--- start Supplied text ---
Two decisions filed this week by the High Court -- Missouri v. Frye and Lafler v. Cooper -- will have an enormous impact on procedures in the criminal justice system. But in addition to that salutary impact, Justice Kennedy's approach to the decisions might provide insight as to how he will decide to cast his likely swing vote on the health care mandate.

Plea Bargaining's Impact on Justice in the Real World

For almost five decades, the Supreme Court has interpreted the Sixth Amendment to require that criminal defendants are guaranteed the right to a competent lawyer to guide them through court proceedings and speak for them at a trial. After trials, convicted defendants frequently complain that their attorney's representation was deficient and, but for the ineffective assistance of counsel (known as IAC) they would not have been convicted.

In murder and other serious cases, especially when the death penalty is imposed, appellate courts sometimes reverse convictions on the ground that the lawyer did such a bad job representing the defendant at trial, we cannot be confident that the defendant would have been convicted if the defense had been properly conducted.

What the public does not understand when hearing about these kinds of IAC reversals is how little such cases have to do with the real criminal justice system that impacts everyone else not accused of murder or subject to the death penalty.
--- end Supplied text ---
--- start Dataset records ---
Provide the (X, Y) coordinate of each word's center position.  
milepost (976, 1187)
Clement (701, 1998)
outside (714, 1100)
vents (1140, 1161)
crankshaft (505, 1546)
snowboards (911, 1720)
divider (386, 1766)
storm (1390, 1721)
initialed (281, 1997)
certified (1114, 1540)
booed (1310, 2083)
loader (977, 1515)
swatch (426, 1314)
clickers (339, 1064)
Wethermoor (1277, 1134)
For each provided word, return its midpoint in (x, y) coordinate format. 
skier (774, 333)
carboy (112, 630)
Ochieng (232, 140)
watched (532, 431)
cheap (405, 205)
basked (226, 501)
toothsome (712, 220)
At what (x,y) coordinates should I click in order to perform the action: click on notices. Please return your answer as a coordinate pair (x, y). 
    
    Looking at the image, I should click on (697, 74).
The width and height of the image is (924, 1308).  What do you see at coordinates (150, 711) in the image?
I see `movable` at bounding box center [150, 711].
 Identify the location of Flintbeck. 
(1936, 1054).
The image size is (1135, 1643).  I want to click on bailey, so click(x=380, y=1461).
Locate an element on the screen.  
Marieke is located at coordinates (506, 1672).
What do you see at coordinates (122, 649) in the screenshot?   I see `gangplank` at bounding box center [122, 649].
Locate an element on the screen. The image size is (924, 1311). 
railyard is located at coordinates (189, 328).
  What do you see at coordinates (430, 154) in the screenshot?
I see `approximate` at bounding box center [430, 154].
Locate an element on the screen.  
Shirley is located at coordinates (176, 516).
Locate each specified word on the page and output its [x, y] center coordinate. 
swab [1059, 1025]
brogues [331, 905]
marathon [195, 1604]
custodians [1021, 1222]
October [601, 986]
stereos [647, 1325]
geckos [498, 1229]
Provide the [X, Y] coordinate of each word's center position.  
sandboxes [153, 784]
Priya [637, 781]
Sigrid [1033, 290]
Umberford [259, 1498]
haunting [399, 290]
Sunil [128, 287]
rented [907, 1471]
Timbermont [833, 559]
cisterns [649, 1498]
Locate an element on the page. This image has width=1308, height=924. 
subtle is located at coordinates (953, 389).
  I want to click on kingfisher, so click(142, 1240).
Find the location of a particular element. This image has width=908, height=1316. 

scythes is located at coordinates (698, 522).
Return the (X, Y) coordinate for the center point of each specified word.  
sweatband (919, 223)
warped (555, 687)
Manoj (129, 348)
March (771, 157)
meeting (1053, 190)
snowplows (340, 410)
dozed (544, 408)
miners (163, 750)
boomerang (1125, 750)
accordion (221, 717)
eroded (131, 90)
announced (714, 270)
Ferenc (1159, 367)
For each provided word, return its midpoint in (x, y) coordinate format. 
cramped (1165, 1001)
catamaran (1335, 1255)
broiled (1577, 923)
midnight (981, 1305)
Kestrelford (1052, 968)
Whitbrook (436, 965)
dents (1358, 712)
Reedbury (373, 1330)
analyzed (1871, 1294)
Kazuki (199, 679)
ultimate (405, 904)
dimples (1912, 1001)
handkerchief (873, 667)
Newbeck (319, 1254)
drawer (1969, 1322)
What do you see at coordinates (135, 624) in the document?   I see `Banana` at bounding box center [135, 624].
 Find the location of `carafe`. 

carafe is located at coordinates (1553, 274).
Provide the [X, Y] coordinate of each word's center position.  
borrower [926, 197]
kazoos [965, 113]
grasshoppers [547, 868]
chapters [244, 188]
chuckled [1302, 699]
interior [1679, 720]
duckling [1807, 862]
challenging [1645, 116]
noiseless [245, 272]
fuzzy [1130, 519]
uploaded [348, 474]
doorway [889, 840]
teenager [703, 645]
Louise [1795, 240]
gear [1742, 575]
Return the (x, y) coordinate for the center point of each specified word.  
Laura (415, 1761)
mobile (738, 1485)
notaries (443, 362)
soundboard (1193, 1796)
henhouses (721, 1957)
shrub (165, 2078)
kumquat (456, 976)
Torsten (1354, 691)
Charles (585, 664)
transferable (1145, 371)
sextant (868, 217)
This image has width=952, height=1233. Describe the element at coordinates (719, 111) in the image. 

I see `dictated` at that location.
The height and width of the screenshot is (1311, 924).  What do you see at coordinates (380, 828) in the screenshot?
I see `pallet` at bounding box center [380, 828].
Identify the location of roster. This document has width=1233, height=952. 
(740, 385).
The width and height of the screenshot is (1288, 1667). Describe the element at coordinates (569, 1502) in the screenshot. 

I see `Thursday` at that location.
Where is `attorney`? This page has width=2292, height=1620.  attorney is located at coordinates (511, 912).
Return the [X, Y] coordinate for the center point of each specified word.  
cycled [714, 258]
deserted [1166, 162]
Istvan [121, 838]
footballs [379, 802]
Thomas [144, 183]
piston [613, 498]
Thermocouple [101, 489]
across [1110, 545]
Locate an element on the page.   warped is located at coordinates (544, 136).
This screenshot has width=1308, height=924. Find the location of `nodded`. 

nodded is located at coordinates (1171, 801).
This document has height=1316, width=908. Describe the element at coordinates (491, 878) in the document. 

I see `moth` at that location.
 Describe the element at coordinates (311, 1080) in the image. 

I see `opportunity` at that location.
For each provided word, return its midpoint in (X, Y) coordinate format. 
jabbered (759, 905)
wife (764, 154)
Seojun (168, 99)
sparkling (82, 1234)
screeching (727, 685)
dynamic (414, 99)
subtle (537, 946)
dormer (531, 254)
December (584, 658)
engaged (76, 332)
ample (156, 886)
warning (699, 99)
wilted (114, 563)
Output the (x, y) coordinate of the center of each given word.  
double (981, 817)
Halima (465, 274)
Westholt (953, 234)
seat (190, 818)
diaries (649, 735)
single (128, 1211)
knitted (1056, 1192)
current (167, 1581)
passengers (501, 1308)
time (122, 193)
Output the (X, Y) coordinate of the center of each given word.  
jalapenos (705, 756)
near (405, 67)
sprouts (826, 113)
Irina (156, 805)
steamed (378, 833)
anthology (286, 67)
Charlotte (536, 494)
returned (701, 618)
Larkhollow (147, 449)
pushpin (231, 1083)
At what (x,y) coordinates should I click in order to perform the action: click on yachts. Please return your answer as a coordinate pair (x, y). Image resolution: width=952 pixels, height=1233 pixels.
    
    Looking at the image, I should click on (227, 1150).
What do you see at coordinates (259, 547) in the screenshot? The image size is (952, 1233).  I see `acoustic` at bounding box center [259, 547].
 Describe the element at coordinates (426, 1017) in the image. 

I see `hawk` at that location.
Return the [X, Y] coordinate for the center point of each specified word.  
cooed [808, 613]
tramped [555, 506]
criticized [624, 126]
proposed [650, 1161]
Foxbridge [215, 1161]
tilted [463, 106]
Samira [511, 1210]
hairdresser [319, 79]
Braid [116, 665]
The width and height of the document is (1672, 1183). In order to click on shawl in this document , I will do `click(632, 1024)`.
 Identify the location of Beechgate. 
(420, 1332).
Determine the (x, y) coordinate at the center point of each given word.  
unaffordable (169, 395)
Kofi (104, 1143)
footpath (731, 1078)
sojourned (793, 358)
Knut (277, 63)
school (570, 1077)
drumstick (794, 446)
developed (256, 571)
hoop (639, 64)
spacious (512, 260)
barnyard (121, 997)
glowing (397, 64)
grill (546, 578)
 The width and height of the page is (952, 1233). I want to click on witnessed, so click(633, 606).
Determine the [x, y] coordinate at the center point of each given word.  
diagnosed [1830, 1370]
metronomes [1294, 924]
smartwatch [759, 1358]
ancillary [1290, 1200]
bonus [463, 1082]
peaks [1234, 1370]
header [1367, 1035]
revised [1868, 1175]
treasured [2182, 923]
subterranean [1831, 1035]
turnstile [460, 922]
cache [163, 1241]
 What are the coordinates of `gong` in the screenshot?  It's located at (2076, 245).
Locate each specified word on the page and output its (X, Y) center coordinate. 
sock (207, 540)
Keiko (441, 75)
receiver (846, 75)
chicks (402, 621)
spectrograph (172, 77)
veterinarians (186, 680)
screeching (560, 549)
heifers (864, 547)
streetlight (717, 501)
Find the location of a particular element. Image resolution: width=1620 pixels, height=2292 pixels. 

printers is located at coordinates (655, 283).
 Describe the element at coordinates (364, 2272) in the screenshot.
--- end Dataset records ---
→ **Directive 1**:
According to the article on plea bargaining, how long has the Supreme Court interpreted the Sixth Amendment to guarantee criminal defendants a competent lawyer?
→ **Directive 2**:
Output a passage of the article on plea bargaining verbatim. Begin at the words "Plea Bargaining's Impact" and stop after "have been convicted.".
→ **Directive 3**:
Do these statements agree with the article on plea bargaining? Answer yes or no for each, and quote the words from the article that decide it.
(a) The two decisions discussed were filed by the High Court this week.
(b) Appellate courts never reverse convictions because of poor representation at trial.
(c) IAC stands for ineffective assistance of counsel.
The listing isn't needed for anything here.

→ **Full solution 1**:
For almost five decades.

→ **Full solution 2**:
Plea Bargaining's Impact on Justice in the Real World

For almost five decades, the Supreme Court has interpreted the Sixth Amendment to require that criminal defendants are guaranteed the right to a competent lawyer to guide them through court proceedings and speak for them at a trial. After trials, convicted defendants frequently complain that their attorney's representation was deficient and, but for the ineffective assistance of counsel (known as IAC) they would not have been convicted.

→ **Full solution 3**:
(a) Yes: "Two decisions filed this week by the High Court -- Missouri v. Frye and Lafler v. Cooper"
(b) No: "appellate courts sometimes reverse convictions on the ground that the lawyer did such a bad job representing the defendant at trial"
(c) Yes: "the ineffective assistance of counsel (known as IAC)"